Prosegua il testo sull'incontro tra Benvenuti e Griffith, riprendendo subito dopo la sua ultima frase.
== Testo da analizzare
Nessuno in America accredita lo sfidante Benvenuti come vincitore, gli addetti ai lavori lo snobbano, qualcuno lo schernisce definendolo un pugile dalla lingua lunga e quindi un fanfarone, lo stesso suo arrivo passa inosservato, non ci sono cronisti ad attenderlo quando sbarca dal volo Alitalia proveniente da Roma all’aeroporto Fiorello La guardia di New York come di solito si usa. Tutti però si dovranno ricredere di lì a poco.

il duello con Griffith


Quando Benvenuti e Griffith salgono sul quadrato del Madison davanti a 15 mila spettatori tra cui a bordo ring personaggi come Sugar Ray Robinson, Jack La Motta, Frank Sinatra e i nostri Enrico Maria Salerno e Milva arrivati con altri 500 connazionali per sostenere Nino, a New York solo le 22, in Italia le 4 di notte.

L’attesa per la sfida da noi è alle stelle, la Rai però non fa la diretta seguendo le indicazioni venute dall’alto, da parte del Governo presieduto allora da Aldo Moro si disse dopo, perchè non si voleva turbare il sonno degli italiani che il giorno dopo sarebbero dovuti andare a lavorare.

Precauzione inutile, 18 milioni di connazionali (solamente Italia-Germania ha registrato un numero simile) mettono la sveglia alle 4 per seguire l'evento alla radio grazie alla cronaca di Paolo Valenti. Il Paese intero vive così in diretta, incollato ai transistor, il saliscendi di emozioni di quello “scontro” sulla carta (stampata a stelle e strisce) impari. Con Nino insomma c’è anche l’Italia che sale sul ring.
====
== Estratti degli elementi
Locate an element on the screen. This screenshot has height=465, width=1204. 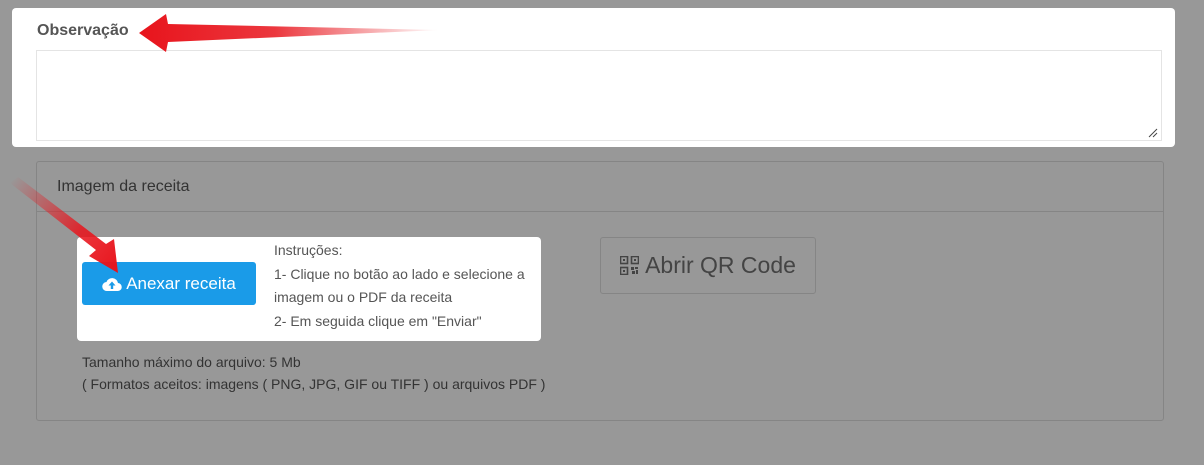
qr-code-icon is located at coordinates (630, 266).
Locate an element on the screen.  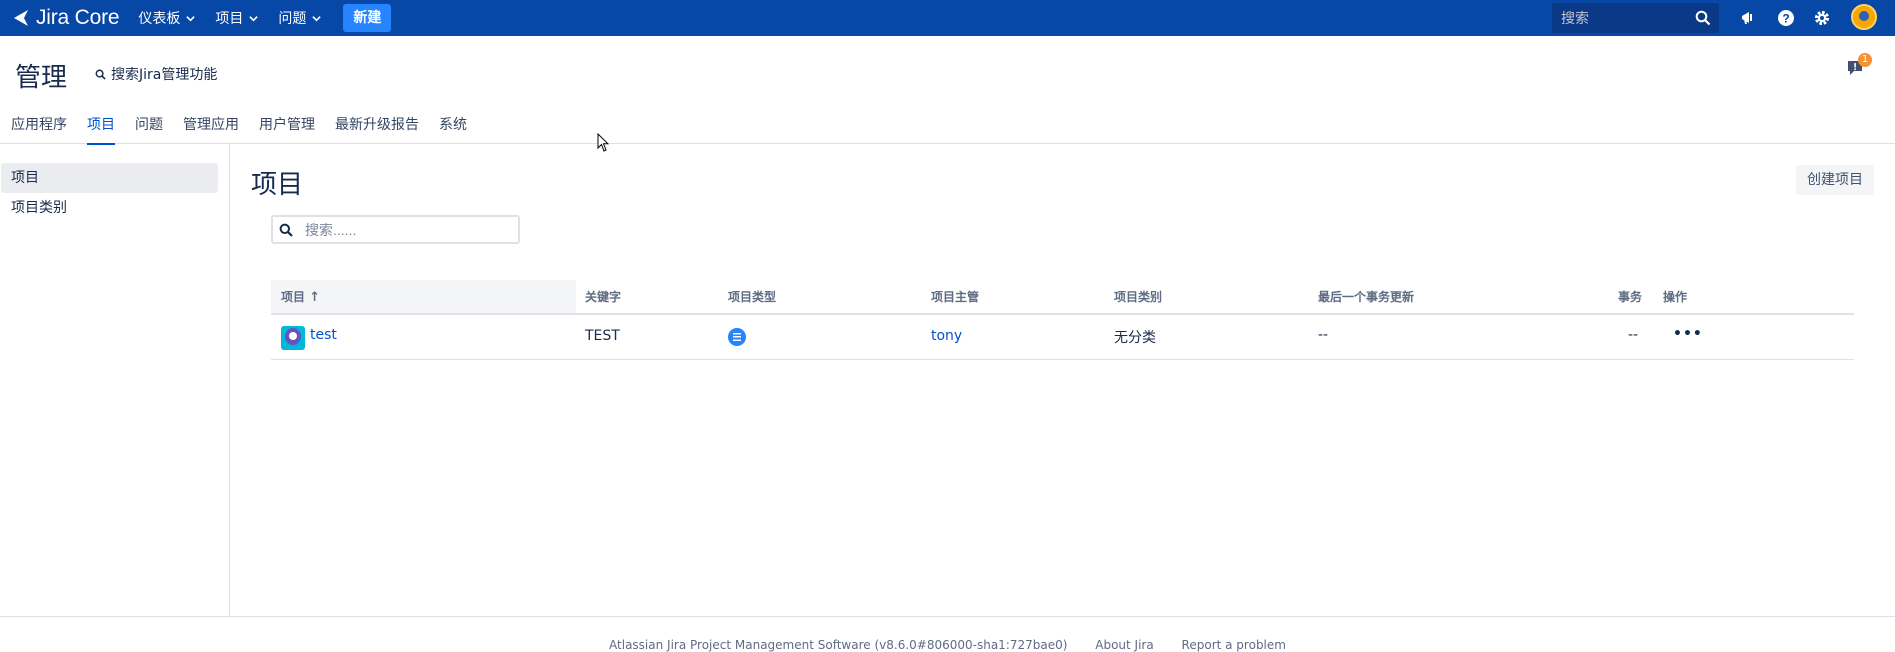
sort-ascending-icon: ↑ is located at coordinates (315, 298).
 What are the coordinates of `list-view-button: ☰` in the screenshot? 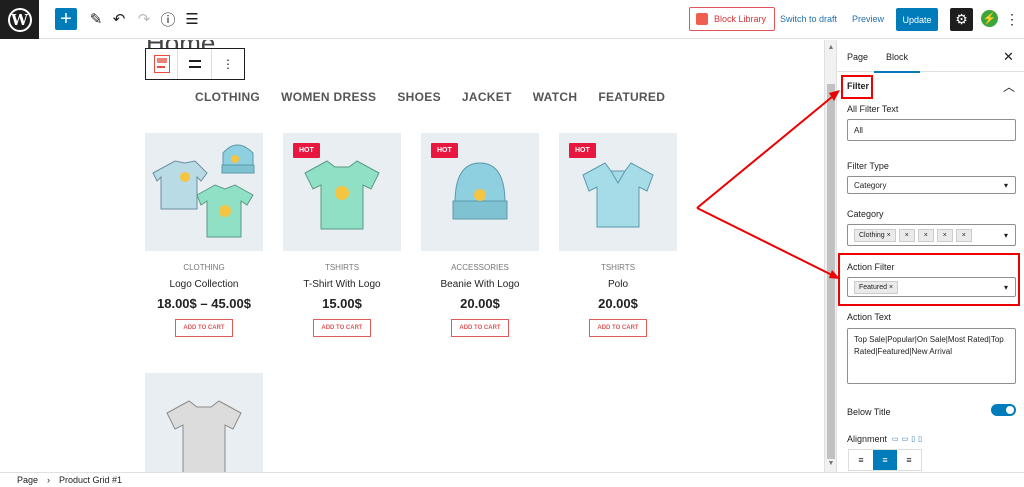 It's located at (192, 19).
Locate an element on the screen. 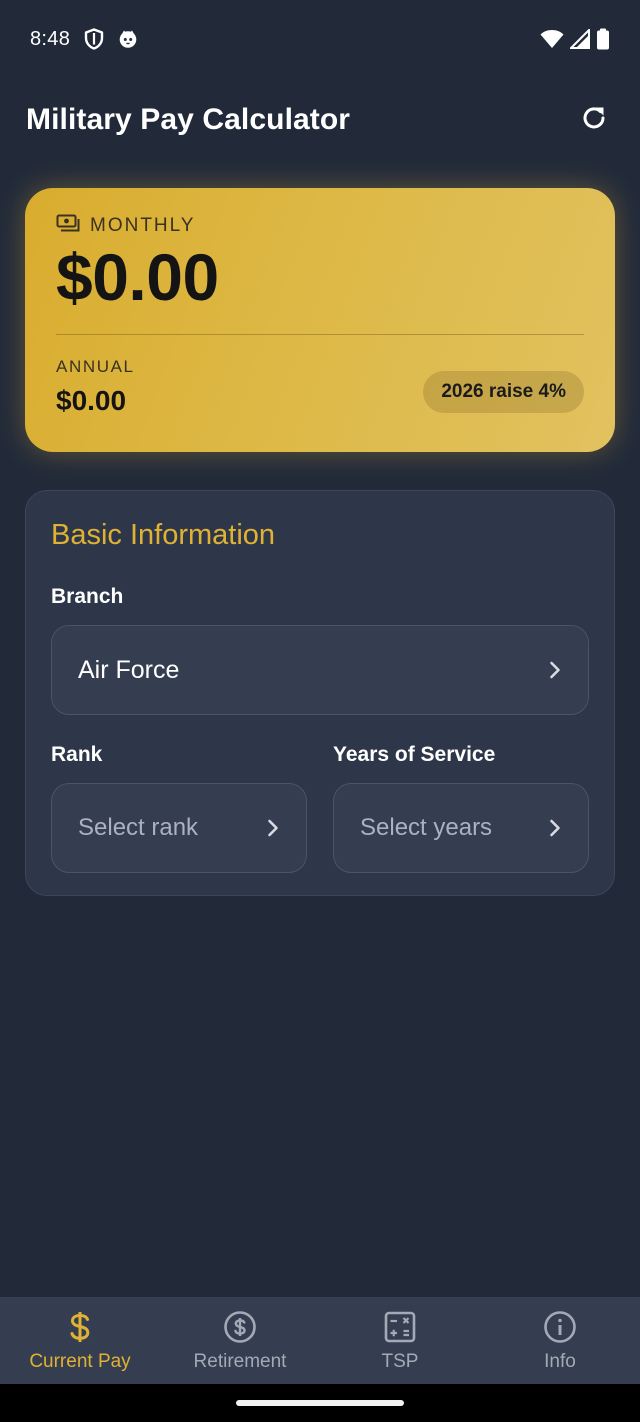 This screenshot has width=640, height=1422. page-title: Military Pay Calculator is located at coordinates (188, 120).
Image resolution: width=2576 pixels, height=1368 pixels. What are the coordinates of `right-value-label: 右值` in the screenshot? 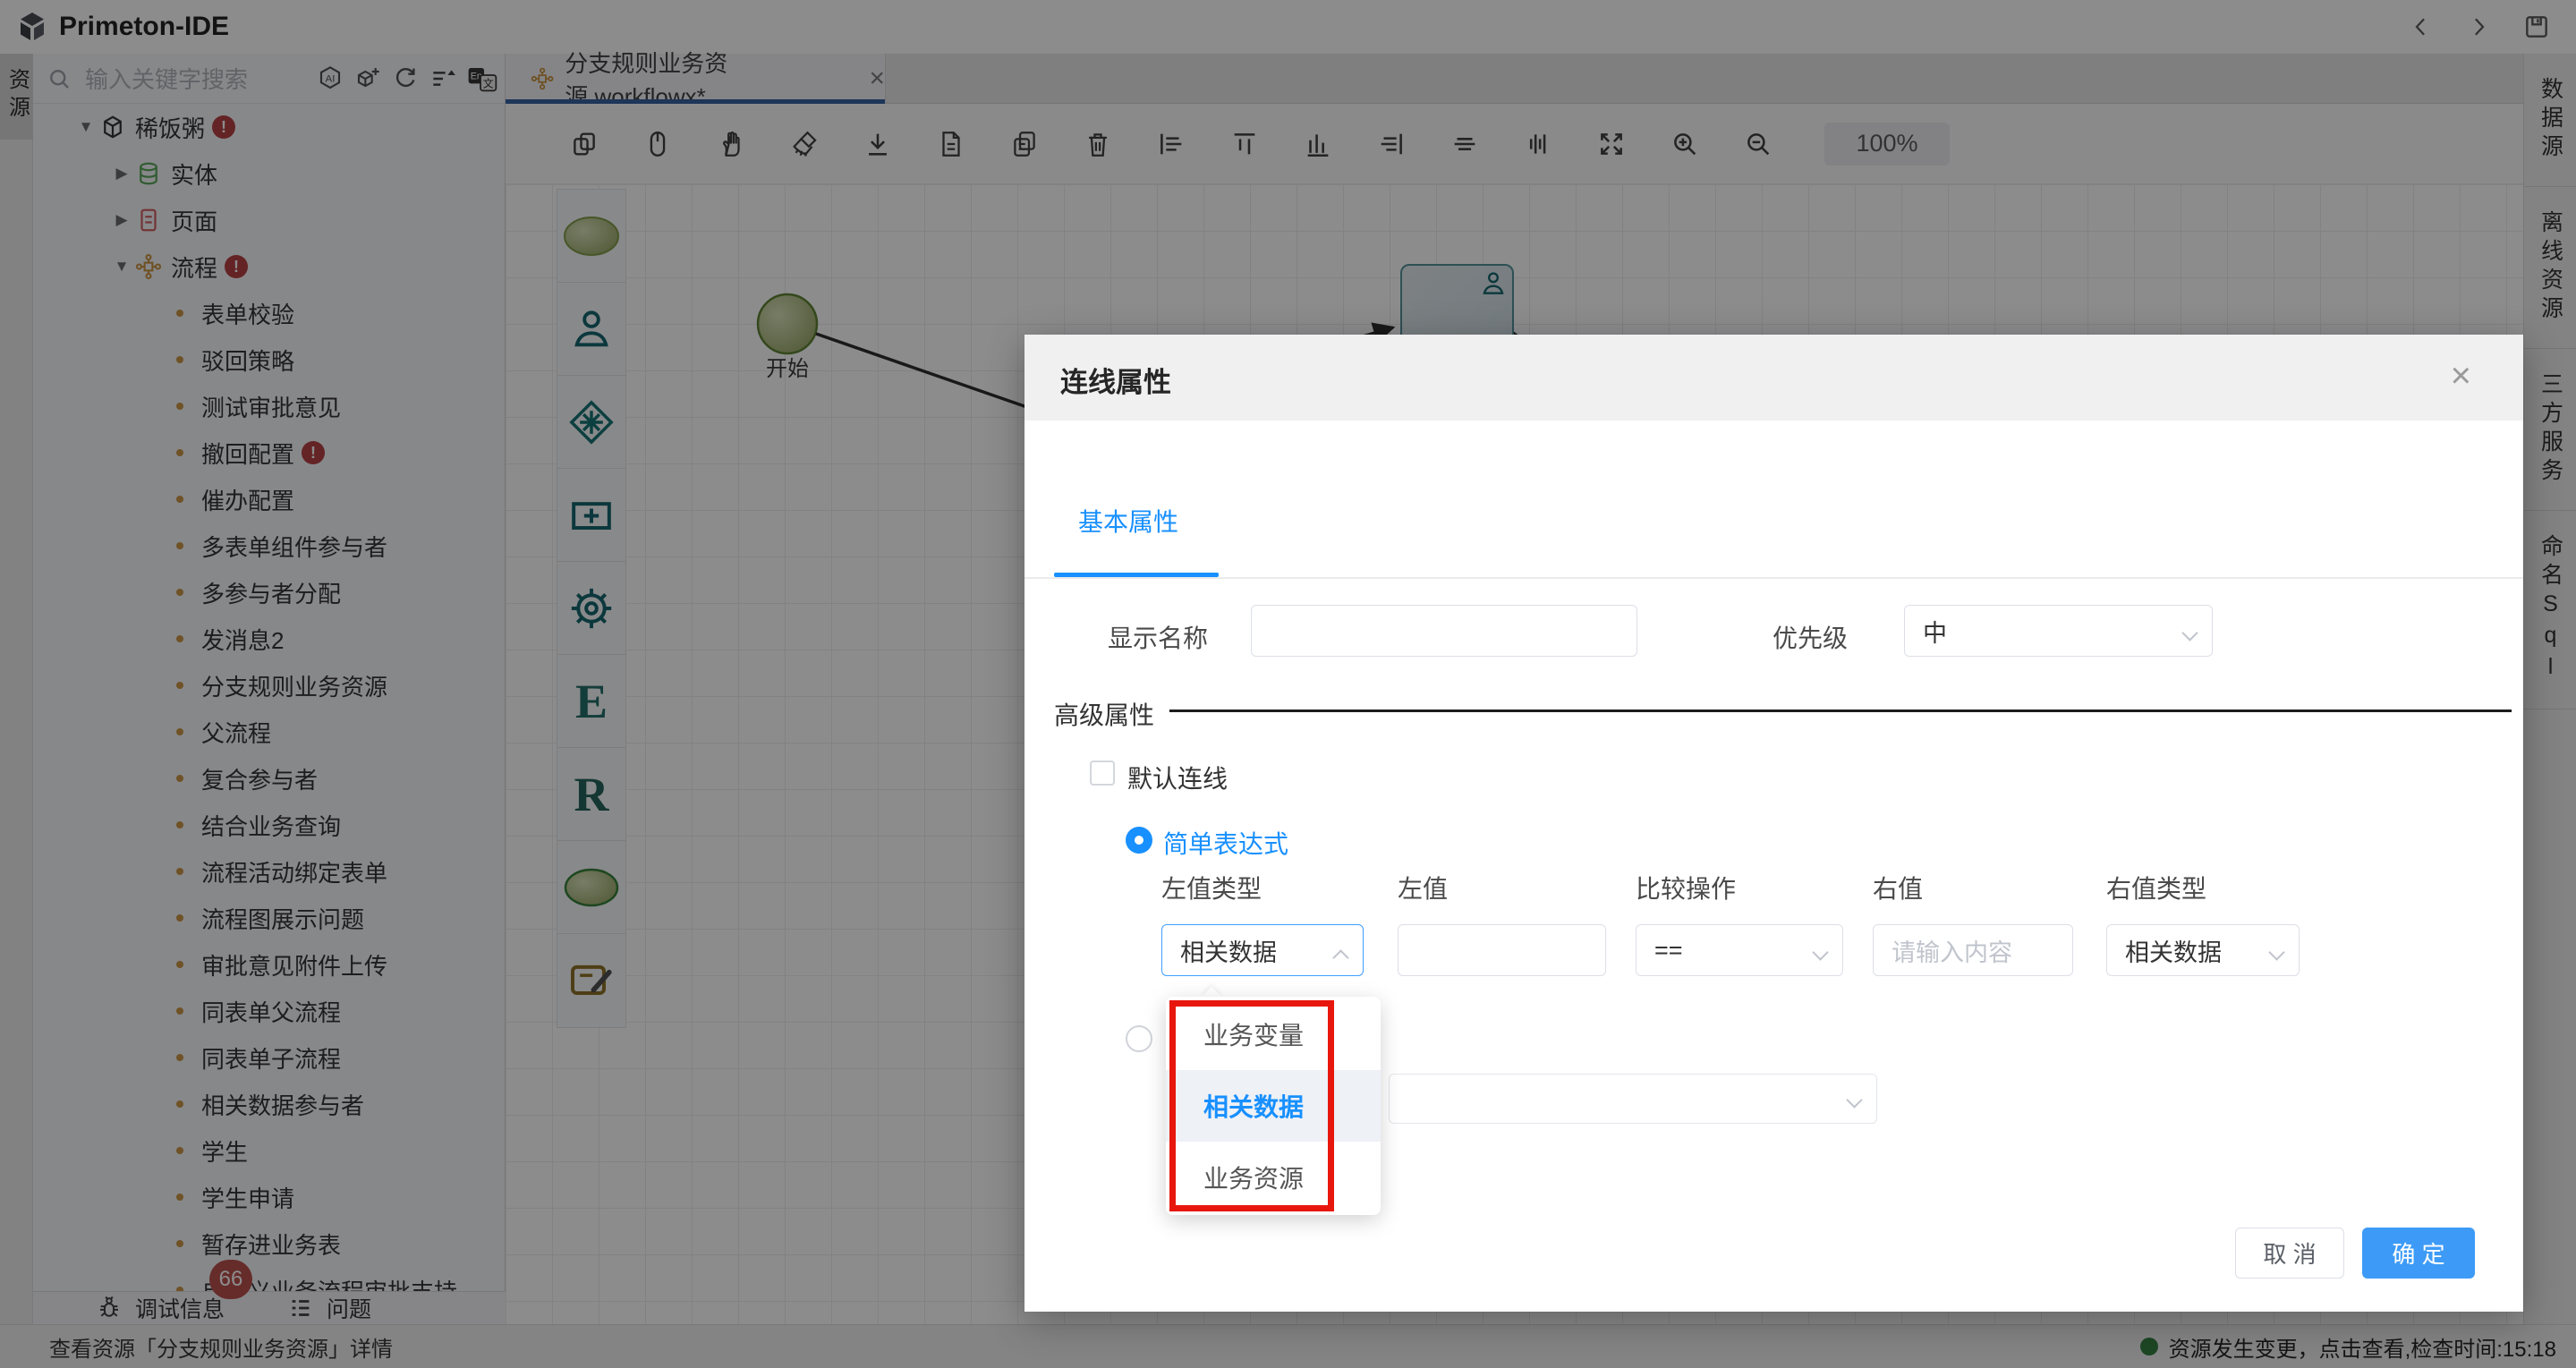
====
[Risposta]
Inizia il match, i due si studiano, Benvenuti sfrutta l’allungo, Griffith la corta distanza. Al 2° round Griffith va al tappeto, al 4° tocca a Benvenuti. I due se le danno di santa ragione, elegante e  preciso nei colpi Nino, potente e aggressivo Emile. Si arriva alla 12ma ripresa, Griffith è stanco, Benvenuti prende il sopravvento, il suo rivale barcolla. Gli ultimi round sono un delirio di pugni sino al gong finale, è fatta. E stata una gara di resistenza e attacco da parte dello sfidante, e così i giudici danno 10 riprese su 15 a Nino, è un trionfo. L'Italia vede l'alba col titolo di campione del mondo, Benvenuti entra nella leggenda e al ritorno sarà accolto come un eroe.

«La storia del costume italiano si è arricchita di una pagina densa di significato: nel cuore della notte, in ogni città come nei borghi più sperduti, migliaia e migliaia di persone hanno interrotto il sonno per seguire trepidanti, attraverso la radio, l’impresa sportiva di un giovanotto di Trieste che, a settemila chilometri di distanza, nella più famosa e temuta arena pugilistica del mondo, s’apprestava a vivere un’affascinante avventura».

Così Gino Palumbo futuro direttore della Gazzetta, racconta l’indomani sul “Corsera” quello che successe quella notte indimenticabile rendendo perfettamente l’idea della carica emotiva con cui un’ intera nazione visse quell’evento sportivo che avrebbe poi visto solamente la sera in televisione in differita, con il commento competente e appassionato di Paolo Rosi, la “voce” del pugilato.

Al match del Madison ne seguirono altri due, sempre a New York, completando un trittico tra i più famosi nella storia del pugilato. Nel secondo combattimento che si svolse allo Shea Stadium il 29 settembre successivo Griffith si prese la rivincita conquistando il verdetto ai punti, nel terzo, la bella, che fu proposta il 4 marzo 68 nel nuovo Madison, Nino si riprese la corona dei Medi battendo il rivale sempre ai punti, ma con margine minimo.

Dopo 45 round complessivi, il duello ricco di colpi puliti e mai proibiti, da campioni veri, aveva espresso un vincitore incontrastato, Nino Benvenuti, 29 anni, istriano di nascita, triestino d’adozione, italiano applaudito ovunque.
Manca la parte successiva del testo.